YouTube Announces Partner Grants Program, Support For 4K Video Resolution

It’s been a big week for YouTube news. On Wednesday, the company launched a new HTML5-based mobile site, as well as the slick-looking YouTube Leanback. Today, during a keynote at VidCon, the site made a few more announcements: YouTube is adding support for video shot in the 4K video format — a very high resolution that clocks in at 4096 x 3072). And it’s also creating a new $5 million Partner Grants program that’s meant to help spur the creation of original content on YouTube by funding promising video ventures.

In a blog post, YouTube writes that the goal of the Grants program “is to act as a catalyst by infusing additional funds into the production budgets of a small group of YouTube partners who are at the forefront of innovation” and says that these funds will be serving as “an advance against the partner’s future revenue share”.

Here how the program works:

  • YouTube is identifying eligible partners based on factors such as video views, subscribers, growth rate, audience engagement and production expertise
  • Selected partners are contacted by YouTube and invited to submit a Grant proposal
  • Proposals are evaluated by YouTube based on signals which include projected performance, distribution plan, marketing plan, cost requirements and appeal to advertisers
  • If approved, funds are transferred to the partner so they can get started on their project

As for the 4K video resolution support, it’s really big: YouTube says that the ideal screen size for 4K video is 25 feet. Not to mention that the cameras needed to record in 4K resolution are quite expensive. So yes, this might be a little overkill for your average consumer recording, but it’s clear that it could definitely have professional applications.  YouTube also notes that if you want to watch a video shot at 4K you’ll need a very fast broadband connection.
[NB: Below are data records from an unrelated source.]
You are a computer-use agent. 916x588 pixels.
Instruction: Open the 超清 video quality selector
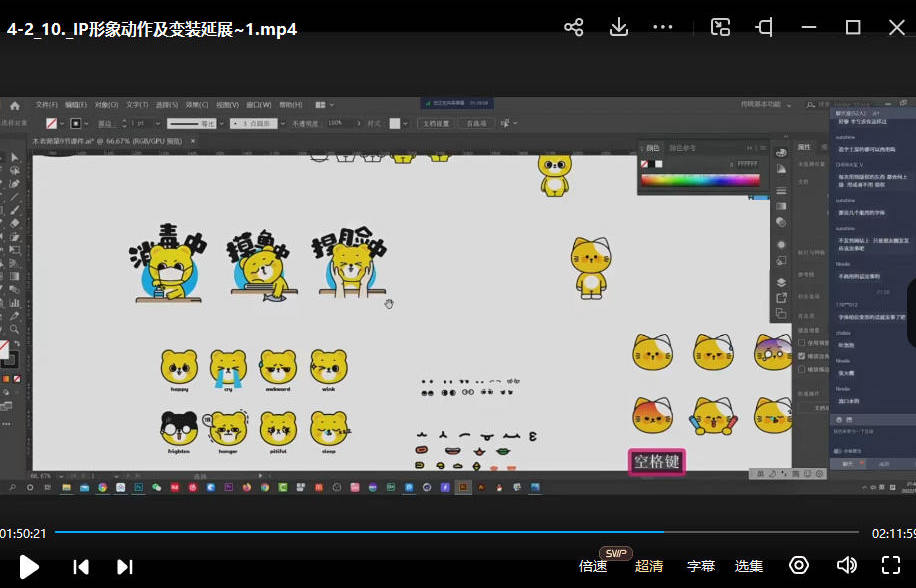(649, 566)
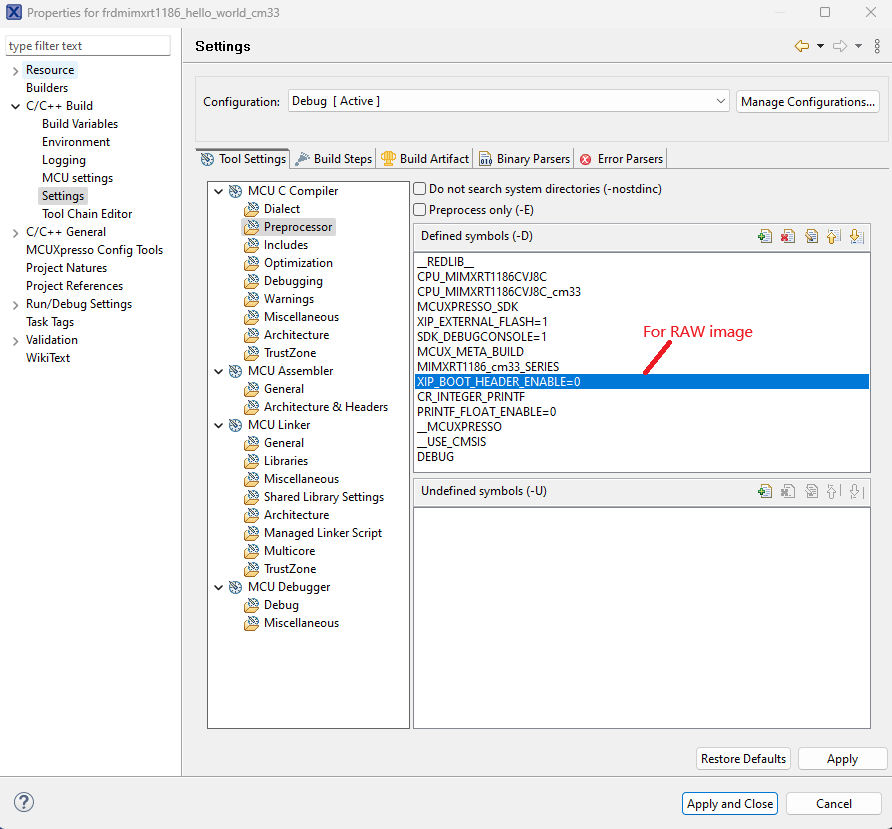Expand the Run/Debug Settings category
892x829 pixels.
pyautogui.click(x=15, y=304)

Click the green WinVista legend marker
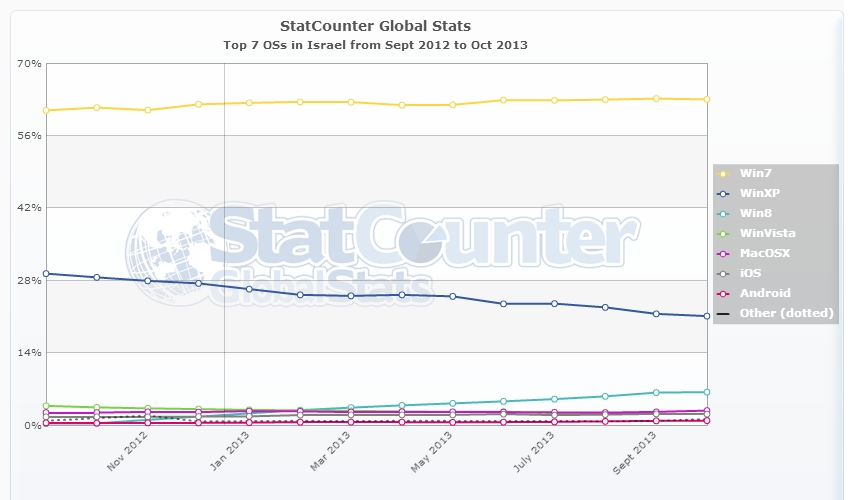point(724,233)
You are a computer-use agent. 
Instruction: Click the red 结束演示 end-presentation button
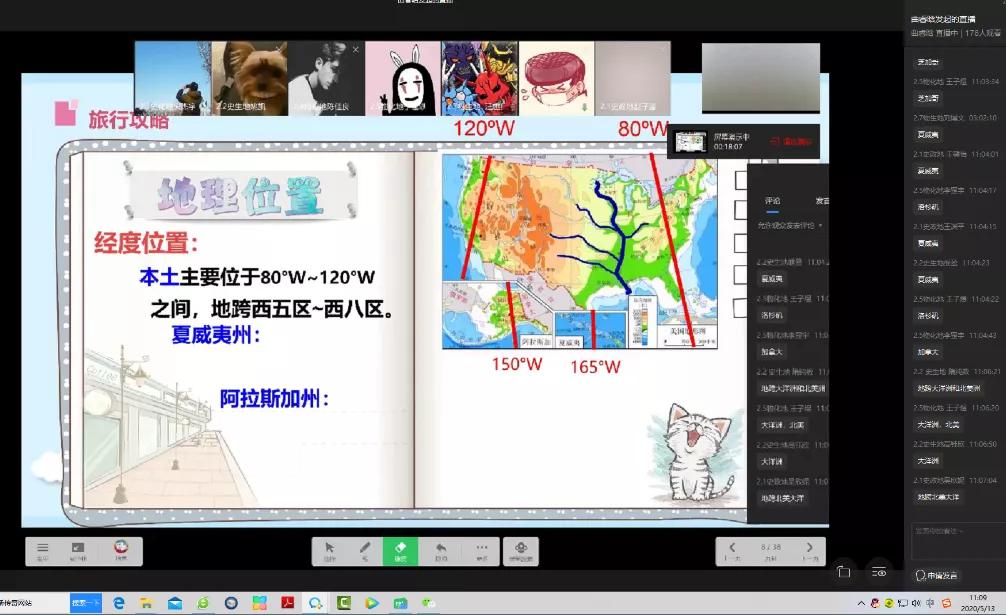coord(795,141)
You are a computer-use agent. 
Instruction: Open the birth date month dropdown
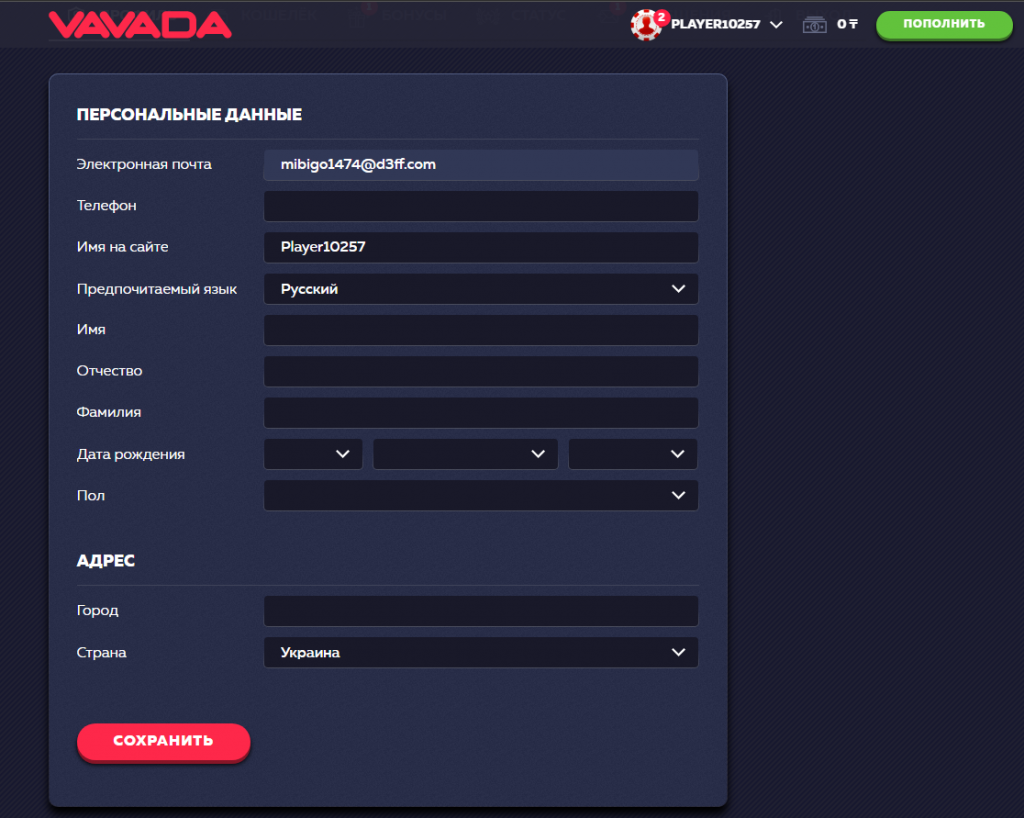point(465,454)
All of this is clearly meant to help YouTube boost the amount of original, high-quality content on the site (in other words, it is growing beyond the 10 minute clips of cats on Roombas that are its bread-and-butter).  According to a report in AdAge, YouTube “envisions someone directing the money toward a short film or to increase their current level of production on YouTube”.  It sounds like the only restriction is that the primary mode of distribution for these videos has to be YouTube.